Advertisement

Tribulations Before the Trials : Track: Part-time athlete Hardy works to overcome an old injury and run with world-class sprinters.

Share
TIMES STAFF WRITER

Balancing a business career and serious sprinting, Malcom Hardy has found, can be as tricky as passing a greased baton. A supervisor in an insurance company, Hardy has no assurance his post-collegiate track career ever will reach fruition.

Yet he continues to run.

Each day after work, Hardy, 26, drives to the track at Occidental College, his alma mater, and works out. He religiously adheres to his daily regimen, which includes lifting weights and running repetitions. His entire workout schedule for the next year has been planned to the last detail.

But Hardy, a sprinter who now runs without sponsorship in invitational meets, has a long way to go if he is to meet his goal of competing in the Olympic Trials. To qualify, a sprinter must run a 10.3-second 100.

Advertisement

Hardy runs the distance in 11.0 now, significantly slower than he ran in college. He says he will trim that time.

“I can feel the snap back in my strides again,” he said.

That snap does exist. During his junior year, Hardy won the 1985 NCAA Division III national championship by running the 100 in 10.53 seconds, an Occidental record. His 4 x 100 team--which included future Los Angeles Raider tailback Vance Mueller--won in 41.01, the third-fastest time in Division III history.

That momentum carried over into Hardy’s senior season; he again qualified for the national championships in both events. The results were vastly different, however. Although his team placed second and improved its time in the 4 x 100, Hardy suffered a grisly injury in the 100, tearing a quadriceps.

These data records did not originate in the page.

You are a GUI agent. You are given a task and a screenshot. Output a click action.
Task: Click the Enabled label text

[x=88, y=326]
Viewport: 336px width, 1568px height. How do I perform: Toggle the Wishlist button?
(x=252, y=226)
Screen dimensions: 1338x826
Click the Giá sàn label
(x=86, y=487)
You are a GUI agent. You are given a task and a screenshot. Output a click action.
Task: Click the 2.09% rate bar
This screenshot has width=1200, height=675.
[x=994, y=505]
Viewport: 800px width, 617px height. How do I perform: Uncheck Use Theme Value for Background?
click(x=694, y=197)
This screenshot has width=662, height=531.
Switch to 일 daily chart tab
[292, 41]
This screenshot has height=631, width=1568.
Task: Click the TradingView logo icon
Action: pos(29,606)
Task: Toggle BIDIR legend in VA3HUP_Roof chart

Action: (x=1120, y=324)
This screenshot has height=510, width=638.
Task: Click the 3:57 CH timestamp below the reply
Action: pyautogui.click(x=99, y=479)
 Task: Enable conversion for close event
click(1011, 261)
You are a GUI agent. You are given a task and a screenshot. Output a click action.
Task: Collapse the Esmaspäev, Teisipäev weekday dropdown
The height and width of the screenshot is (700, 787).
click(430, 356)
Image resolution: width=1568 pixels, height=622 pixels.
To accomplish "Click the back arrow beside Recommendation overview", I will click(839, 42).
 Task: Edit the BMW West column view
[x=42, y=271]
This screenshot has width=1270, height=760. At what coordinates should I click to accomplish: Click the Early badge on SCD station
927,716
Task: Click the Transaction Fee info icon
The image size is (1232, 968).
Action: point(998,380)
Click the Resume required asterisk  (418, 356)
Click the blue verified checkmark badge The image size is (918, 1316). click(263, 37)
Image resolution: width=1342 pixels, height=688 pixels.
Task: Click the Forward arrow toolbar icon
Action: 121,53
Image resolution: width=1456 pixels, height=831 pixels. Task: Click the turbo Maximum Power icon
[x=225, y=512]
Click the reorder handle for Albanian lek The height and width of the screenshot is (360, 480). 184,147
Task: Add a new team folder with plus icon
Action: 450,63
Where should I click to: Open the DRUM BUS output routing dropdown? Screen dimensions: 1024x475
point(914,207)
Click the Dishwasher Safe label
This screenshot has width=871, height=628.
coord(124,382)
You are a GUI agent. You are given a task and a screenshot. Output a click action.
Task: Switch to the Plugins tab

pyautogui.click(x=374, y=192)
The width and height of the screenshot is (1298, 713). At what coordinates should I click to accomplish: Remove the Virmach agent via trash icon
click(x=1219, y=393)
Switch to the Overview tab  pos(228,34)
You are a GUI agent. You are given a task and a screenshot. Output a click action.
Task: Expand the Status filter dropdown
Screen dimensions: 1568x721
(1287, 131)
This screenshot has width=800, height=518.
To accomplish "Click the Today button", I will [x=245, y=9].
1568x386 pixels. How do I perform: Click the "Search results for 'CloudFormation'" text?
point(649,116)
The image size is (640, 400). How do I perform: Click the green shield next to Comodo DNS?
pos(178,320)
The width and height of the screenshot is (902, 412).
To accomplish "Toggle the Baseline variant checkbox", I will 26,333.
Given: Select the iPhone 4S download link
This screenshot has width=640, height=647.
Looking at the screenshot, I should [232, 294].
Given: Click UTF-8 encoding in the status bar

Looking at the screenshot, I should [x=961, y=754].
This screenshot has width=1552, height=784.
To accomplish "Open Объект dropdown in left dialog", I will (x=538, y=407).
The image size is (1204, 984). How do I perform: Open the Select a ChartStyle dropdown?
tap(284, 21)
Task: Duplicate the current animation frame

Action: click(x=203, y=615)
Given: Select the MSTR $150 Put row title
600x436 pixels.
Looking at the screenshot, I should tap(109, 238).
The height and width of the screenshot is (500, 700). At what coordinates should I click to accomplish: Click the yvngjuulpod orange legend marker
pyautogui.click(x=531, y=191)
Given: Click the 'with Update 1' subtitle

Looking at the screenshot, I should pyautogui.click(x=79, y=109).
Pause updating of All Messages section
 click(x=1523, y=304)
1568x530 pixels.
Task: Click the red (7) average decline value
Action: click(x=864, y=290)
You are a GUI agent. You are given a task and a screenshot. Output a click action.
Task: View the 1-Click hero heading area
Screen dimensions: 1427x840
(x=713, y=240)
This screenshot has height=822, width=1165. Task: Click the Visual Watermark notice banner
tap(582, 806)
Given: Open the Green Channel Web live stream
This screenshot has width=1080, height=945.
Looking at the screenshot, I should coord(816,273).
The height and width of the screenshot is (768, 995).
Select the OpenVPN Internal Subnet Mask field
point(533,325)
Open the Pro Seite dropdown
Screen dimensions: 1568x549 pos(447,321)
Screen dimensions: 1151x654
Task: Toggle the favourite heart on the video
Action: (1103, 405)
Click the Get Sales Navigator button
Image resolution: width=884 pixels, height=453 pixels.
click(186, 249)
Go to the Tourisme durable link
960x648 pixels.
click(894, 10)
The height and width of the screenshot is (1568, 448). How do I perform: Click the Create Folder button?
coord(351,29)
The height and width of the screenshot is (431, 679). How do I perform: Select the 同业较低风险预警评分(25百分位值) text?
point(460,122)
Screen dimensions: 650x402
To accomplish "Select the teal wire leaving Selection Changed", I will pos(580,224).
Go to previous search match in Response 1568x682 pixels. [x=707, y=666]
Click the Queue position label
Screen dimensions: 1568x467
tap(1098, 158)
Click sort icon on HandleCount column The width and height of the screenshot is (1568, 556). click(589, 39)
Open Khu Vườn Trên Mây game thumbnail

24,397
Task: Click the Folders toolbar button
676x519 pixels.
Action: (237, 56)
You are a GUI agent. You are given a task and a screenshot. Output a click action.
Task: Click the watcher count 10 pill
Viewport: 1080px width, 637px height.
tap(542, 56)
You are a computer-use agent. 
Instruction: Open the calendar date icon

“I came out of the blocks pretty well,” said Hardy, who, with a victory, would have been just the third person to repeat as national champion in a Division III event. “I was leading in the race at the time I pulled. My muscles first started to grab at the 30-meter mark. It went away momentarily so I relaxed and tried to run on and then it grabbed and locked up again.”

He collapsed, flipped, and skinned his back on the tartan track.

Hardy sat out the year after college to allow his leg to recuperate and to get his insurance career on a solid footing. But the effects of the injury lingered long after the muscle healed.

“Before that injury, I was able to picture myself running a race from the start to finish,” he said. “When I first stepped on a track a year after I graduated, I had a mental block. I would picture myself pulling all the time. At the 40-meter point, I would just go blank.

Advertisement

“When race time came, if I felt a pinpoint sore in my leg it was magnified because I felt like that was a point where I would tear a muscle. After the race, it felt like someone hit me with a bat in the leg.

“It’s taken three years to get that behind me.”

At the sound of the starter’s gun in college meets, everyone was behind him. A lithe 6-foot-4, Hardy is an imposing figure. His size, Occidental Coach Bill Harvey says, often intimidated opponents.

“People knew he was the killer,” Harvey said. “You always look a little taller when you’re winning. They looked at him and said, ‘My God!’ ”

Adding to Hardy’s mystique is the fact that he wears sunglasses during a race. What began as an embarrassing miscue has now become habit.

While stretching for a race during his sophomore year, Hardy was called to the starting blocks. He hastily removed his sweats but, deep in concentration, forgot to shed his glasses.

“The starter asked, ‘Son, you going to run with your shades on too?’ ” recalled Hardy. “I kind of played it off and said, ‘No, no, I was going to run with them on.’ He fired the gun and I ran, like, a 10.65.

Advertisement

“Ever since then, it kinda stuck. When I try to run without them now I squint and my neck tightens up.”

Harvey subscribes to a theory that there are two types of runners: plow horses and thoroughbreds. Hardy, he says, is a thoroughbred.

“Malcom is a guy that needs to work very hard in the weight room and run a little to be technically sound,” Harvey said. “He doesn’t need to go out and do a whole bunch of repeats. The most important elements of his running are strength and flexibility.

“When he’s strong, he’s a pretty splendid machine.”

That might not be apparent during his workouts. Harvey says Hardy is an “ugly runner” when he loafs, but “it’s a pretty sight to see him at full speed.”

“A lot of freshmen would see him working out and secretly think this guy is not really that good,” Harvey said. “Then, they’d see that same guy at a meet and stop in their tracks.”